How to Let Go of Pace and Run by Effort

Effort-based pacing ensures you’ll perform your best on the given day.


Meghan asks: I understand the concept of training and racing by feel, and I’ve even attempted to do it for a full marathon training cycle, but it’s really, really hard for me to let go of pace. If I don’t know how fast I’m going in training, how can I know what I can expect to do on race day? What, if anything, can I do to feel more comfortable letting go of pace and trusting effort alone?

If you look at an image of Joan Benoit Samuelson winning the first women’s Olympic marathon in Los Angeles in 1984, you will gain a sense of how legendary runners of that era performed their best. Look closely and you’ll see that Joan ran without watch. She finished in 2:24:52, more than a minute ahead of Grete Waitz.

“I decided to break away because I felt hemmed in,” Joan wrote in her 1988 book, Running Tide. “[When] the first water station came up, I was darned if I was going to get into a crowd again just for a drink, so I skipped it.” The key word in this explanation of how she broke from the field to win the race is “felt.”

When we tune into our watch and pace, we tune out from how we feel. Everything becomes about whether we are on or off pace. Then starts the emotional ping-pong game of, “Oh, that was too fast”, or, “Darn, that was too slow”. The entire race becomes about hitting a number, which in most cases, can lead to underperforming or overdoing it too early.

Joan didn’t set out to run a certain pace. She set out to win. And that is the sole motivation for running and racing by feel: to “win” your race and run your best on the given day. And therein lies the true motivation for learning to run by feel.

It’s only a challenge to run by feel now because we have devices and apps that track our every step. It’s like taking a smartphone away from a child (or an adult). But here is the good news, Meghan: You don’t have to let go of your pace (or your device) 100 per cent of the time, but just enough to let your body run the show.
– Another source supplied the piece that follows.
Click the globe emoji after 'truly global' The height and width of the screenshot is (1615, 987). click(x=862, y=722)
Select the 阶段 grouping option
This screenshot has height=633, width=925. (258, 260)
Here’s how you can do just that:

Practice before you race. Like most activities, it takes time and practice to learn how to run by feel. Dedicate at least two runs per week to running without looking at your pace for reference. If you have a hard time doing this, wear a simple digital watch so you can just track your time, or leave watches at home entirely. Learn how to use your breath as a guide for running easy, moderate or hard, depending on the goal for the workout. This is easier than you might think, because when you remove the battle in your head about pace, you gain a sense of what is going on in the moment and can better adjust your speed based on how you feel. For instance, if your workout goal is to run easy, and you head out into the wind, your pace will be slower. But when you run truly easy because you’re running by feel, you will win this workout, recover more easily and set yourself up for the next run (which may be longer or harder). In this instance, you have to let go of your ego’s desire to run at a certain pace on this day. Some days will be faster and some will be slower, but the key to racing stronger and better is to train in the optimal effort zone, as the body knows effort, not pace.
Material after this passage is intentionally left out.